Records:
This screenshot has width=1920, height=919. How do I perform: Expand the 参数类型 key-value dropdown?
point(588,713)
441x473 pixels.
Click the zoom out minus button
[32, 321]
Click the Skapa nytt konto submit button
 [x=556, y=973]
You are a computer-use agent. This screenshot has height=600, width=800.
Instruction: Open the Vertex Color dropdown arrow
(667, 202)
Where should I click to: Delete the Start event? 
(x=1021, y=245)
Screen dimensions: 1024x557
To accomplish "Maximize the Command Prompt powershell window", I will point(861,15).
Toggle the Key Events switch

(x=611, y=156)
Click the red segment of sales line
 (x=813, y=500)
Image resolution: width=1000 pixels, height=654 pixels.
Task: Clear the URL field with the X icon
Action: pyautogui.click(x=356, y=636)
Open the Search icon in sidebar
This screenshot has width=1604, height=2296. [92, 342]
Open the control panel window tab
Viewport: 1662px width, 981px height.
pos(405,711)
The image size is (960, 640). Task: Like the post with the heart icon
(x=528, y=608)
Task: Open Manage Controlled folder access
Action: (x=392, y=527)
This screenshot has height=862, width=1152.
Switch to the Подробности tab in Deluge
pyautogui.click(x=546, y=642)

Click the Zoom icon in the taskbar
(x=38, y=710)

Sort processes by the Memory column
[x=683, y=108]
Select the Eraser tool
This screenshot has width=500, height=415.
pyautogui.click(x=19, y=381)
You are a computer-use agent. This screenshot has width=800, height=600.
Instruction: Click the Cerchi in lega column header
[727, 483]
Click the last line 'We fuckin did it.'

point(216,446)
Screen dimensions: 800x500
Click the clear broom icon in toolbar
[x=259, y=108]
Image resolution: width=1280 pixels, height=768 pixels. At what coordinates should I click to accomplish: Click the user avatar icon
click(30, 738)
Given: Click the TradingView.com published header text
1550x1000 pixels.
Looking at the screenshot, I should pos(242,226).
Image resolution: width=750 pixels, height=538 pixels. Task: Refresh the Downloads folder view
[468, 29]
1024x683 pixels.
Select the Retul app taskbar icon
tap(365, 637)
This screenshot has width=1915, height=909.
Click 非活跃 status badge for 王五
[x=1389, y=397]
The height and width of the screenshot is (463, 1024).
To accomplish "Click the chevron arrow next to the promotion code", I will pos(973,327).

Task: Output the records again in full. Keep every character as written.

Expected output:
This screenshot has width=1920, height=919. How do I perform: Expand the 参数类型 key-value dropdown?
point(588,713)
441x473 pixels.
Click the zoom out minus button
[32, 321]
Click the Skapa nytt konto submit button
 [x=556, y=973]
You are a computer-use agent. This screenshot has height=600, width=800.
Instruction: Open the Vertex Color dropdown arrow
(667, 202)
Where should I click to: Delete the Start event? 
(x=1021, y=245)
Screen dimensions: 1024x557
To accomplish "Maximize the Command Prompt powershell window", I will point(861,15).
Toggle the Key Events switch

(x=611, y=156)
Click the red segment of sales line
 (x=813, y=500)
Image resolution: width=1000 pixels, height=654 pixels.
Task: Clear the URL field with the X icon
Action: pyautogui.click(x=356, y=636)
Open the Search icon in sidebar
This screenshot has width=1604, height=2296. [92, 342]
Open the control panel window tab
Viewport: 1662px width, 981px height.
pos(405,711)
The image size is (960, 640). Task: Like the post with the heart icon
(x=528, y=608)
Task: Open Manage Controlled folder access
Action: (x=392, y=527)
This screenshot has height=862, width=1152.
Switch to the Подробности tab in Deluge
pyautogui.click(x=546, y=642)

Click the Zoom icon in the taskbar
(x=38, y=710)

Sort processes by the Memory column
[x=683, y=108]
Select the Eraser tool
This screenshot has width=500, height=415.
pyautogui.click(x=19, y=381)
You are a computer-use agent. This screenshot has width=800, height=600.
Instruction: Click the Cerchi in lega column header
[727, 483]
Click the last line 'We fuckin did it.'

point(216,446)
Screen dimensions: 800x500
Click the clear broom icon in toolbar
[x=259, y=108]
Image resolution: width=1280 pixels, height=768 pixels. At what coordinates should I click to accomplish: Click the user avatar icon
click(30, 738)
Given: Click the TradingView.com published header text
1550x1000 pixels.
Looking at the screenshot, I should pos(242,226).
Image resolution: width=750 pixels, height=538 pixels. Task: Refresh the Downloads folder view
[468, 29]
1024x683 pixels.
Select the Retul app taskbar icon
tap(365, 637)
This screenshot has width=1915, height=909.
Click 非活跃 status badge for 王五
[x=1389, y=397]
The height and width of the screenshot is (463, 1024).
To accomplish "Click the chevron arrow next to the promotion code", I will pos(973,327).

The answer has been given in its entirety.